RESS I: Data Anaylsis #1 Flashcards
What are the 5 As of practicing EBM?
Ask, Acquire, Apply, Apprais and Assess
What is a variable?
A particular characteristic being studied.
What is a dataset?
A collection of variables and observations.
What is categorical data?
Can only be assigned to a number of distinct categories e.g. sex, blood type.
What is numerical data?
Data that can take a numerical values e.g. age, weight
How can categorical data be subdivided?
Nominal: No natural ordering e.g. sex or blood type
Ordinal: Data can be ordered e.g. severity or disease stage.
How can numerical data be subdivided?
Continuous: Data can take any value e.g. weight.
Discrete: Whole values only e.g. number fo hospital visits.
What type of data is:
- Weight
- Sex
- Number of children
- Symptoms
- Disease Stage
- Weight
- BMI
- Pain (measured as ‘absent’, ‘mild’ or ‘severe’)
- Numerical continuous
- Categorical nominal
- Numerical discrete
- Categorical ordinal
- Categorical ordinal
- Numerical continuous
- Numerical continuous
- Categorical ordinal
What is quantitative data?
Numerical data. It is measurable data.
What is qualitative data?
Not numerical data
How do you graphically present categorical data?
Pie chart, Bar chart, Frequency distribution table
How do you graphically represent numerical data?
Histogram, Box and Whisker Plot
What are scatterplots used for?
To display relationships between numerical data (using tow continuous variables).
What does positively screw data look like on a histogram?

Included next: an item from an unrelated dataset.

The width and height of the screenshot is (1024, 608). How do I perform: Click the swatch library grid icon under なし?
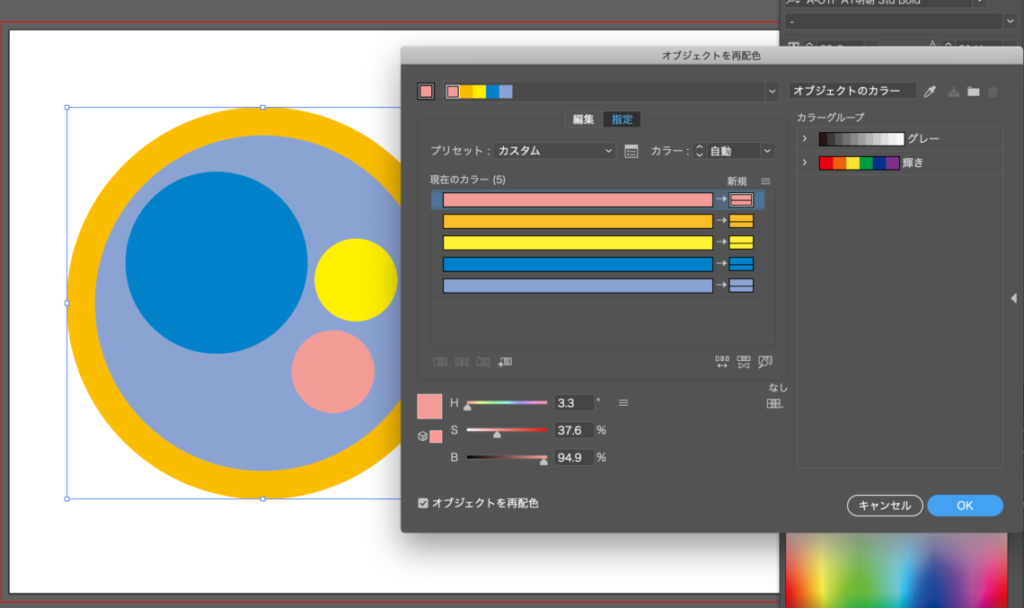pyautogui.click(x=773, y=404)
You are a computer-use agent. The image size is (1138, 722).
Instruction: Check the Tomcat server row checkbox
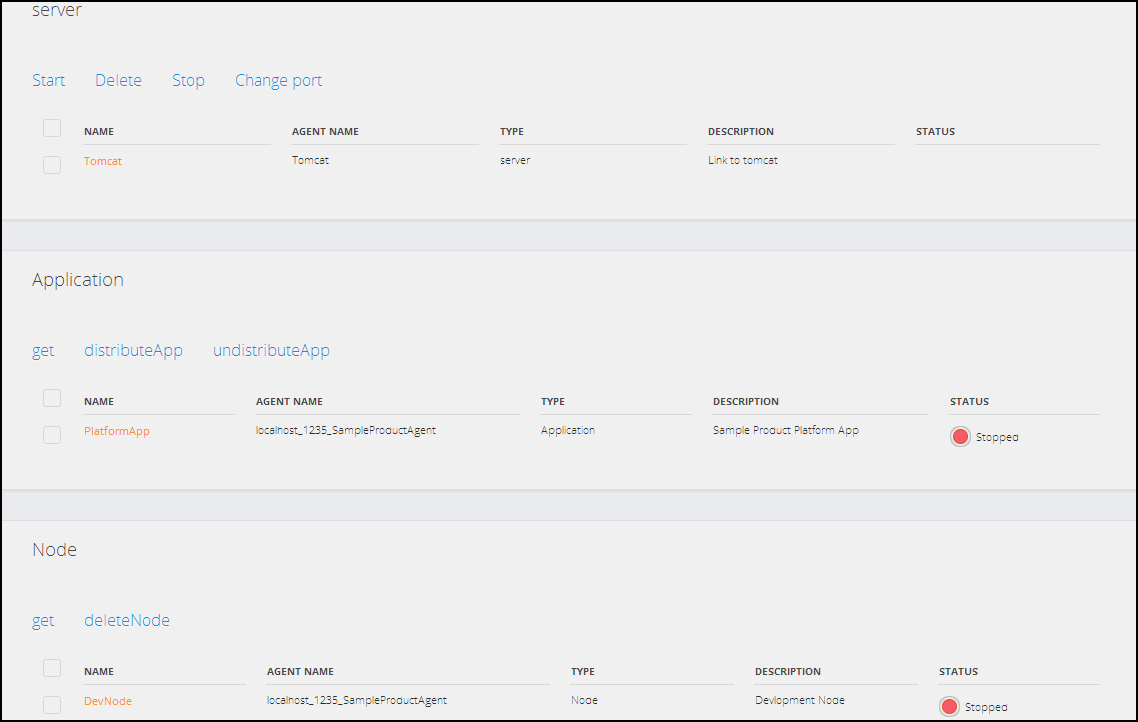tap(51, 164)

The bell-shaped distribution is shifted heavily to the right. Thinner ends are called tails
If one tail stretches out farther than the other, the histogram is skewed.
What does negatively screw data look like on a histogram?
The bell-shaped distribution is shifted heavily to the left. Thinner ends are called tails
If one tail stretches out farther than the other, the histogram is skewed.
What is the normal distribution?
A bell-shaped distribution that is symmetrical.
What is the explanatory variable?
The independent variable
What is the outcome variable?
The dependent variable
What type of descriptive statistics doe you use on categorical data?
Frequency, Proportion and Percentages
What type of descriptive statistics doe you use on numerical data?
Mode, Median, Range (and IQR), Standard Deviation
What is mean?
The average value. This is calculated by adding up the sum of the values and dividing this value by the total number of values.
What is the median?
Where the mid-point of the measurement values lies.
Defined as the value above and below which, half (50%) of the measurements lie.
To calculate the median:
- Sort observations in numerical order
- Find the mid point
- If two values lie at the mid point, average them
What is the mode?
The most common value.
What is the range?
The difference between the highest and lowest data value. This indicates the extreme within which all measurements lie.